Ever wonder what your SRP rates are made up of? I did and they don't make it obvious but here is what I found out.
If your on the Time of Use Plan you get billed $15 a month service charge. I used to think this was just the meter rental fee. Try Again! It is made up of a $2.81 monthly billing / collection, $3.00 Competitive Customer Service, .79 meter reading fee, $4.18 Meter, $4.22 Distribution Facilities Fee. This means yearly we pay $33.72 for billing/collections, $59.64 for meter and meter reading, $36.00 competitive customer service, and $50.64 for distribution facilities fee to total $180.00.

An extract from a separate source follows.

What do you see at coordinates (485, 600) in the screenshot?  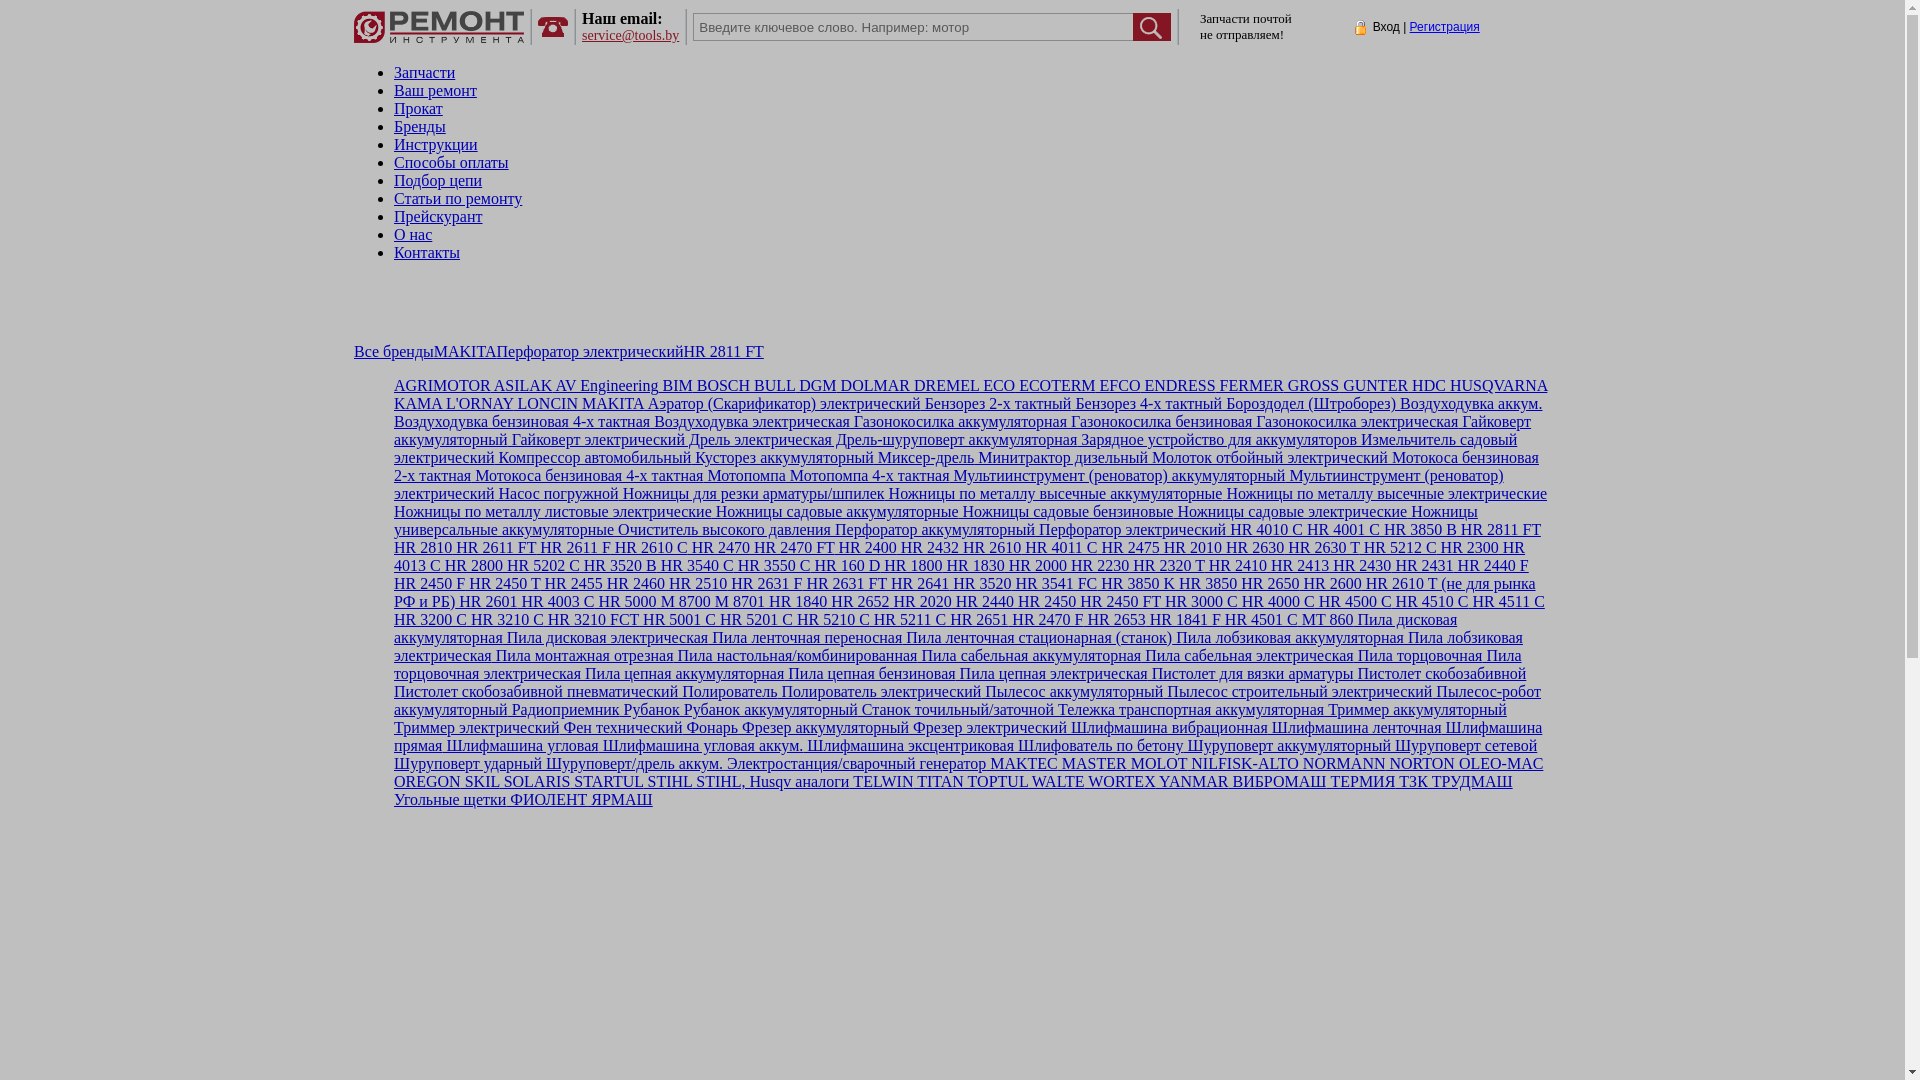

My first thought is we have to pay for the bills they send us. My belief is that when a company is formed be it private or public. If you want your customers to pay you a bill must be sent to them or make payment due at the time of the sale. But, if you have to bill them that cost is already built into the sale price of the product. It is a cost of doing business and should be included in the mark up of the item. If I sell an item to company A who takes the item and uses it to make something else. The price company A pays me for the item will include the cost of paperwork (shipping, purchase orders, contracts, etc.), wages, utilities, plus a mark-up to turn a profit. Then company B will take the the cost of all the items bought to make the item plus the cost of paperwork, wages, etc. and add a mark-up to turn a profit before selling it. Once the consumer gets the item the final cost could go from say $1.50 up to $8.00 just because it went through so many hands. However, I believe that the cost of actually sending a bill should not be included in the price sold. Because this is basically an office supply expense for paper, ink, envelopes, and postage. These expenses are deductions on that company's taxes at the end of the year. If they can deduct it as an office supply expense on taxes it should not be able to be charged to the consumer. Otherwise it is a reimbursed expense and not an actual expense incurred.
My second thought was; what the heck is a competitive customer service fee? And why am I paying $36.00 annually for it. Then I thought for a second and realized that the taxes we pay do not give the tax rate we pay. Since this is basically a sales tax, are we paying taxes on these charges that are clearly services and not a rent or the actual electricity its self?
Then came the real interesting part. In the actual rate break down there is another charge for competitive customer service that is charged per KWH used. We pay from $.0002 to $.0036 per KWH for the same service we already pay $36.00 per year for. These numbers may not seem that big until you take these numbers and multiply them out by the number of customers SRP has. Then think about the number of years you have had service with SRP and the number is no longer small.
SRP is the cheapest electricity company in Arizona, you can imagine what APS customers are paying for. However, it doesn't mean we should not question what these charges are for.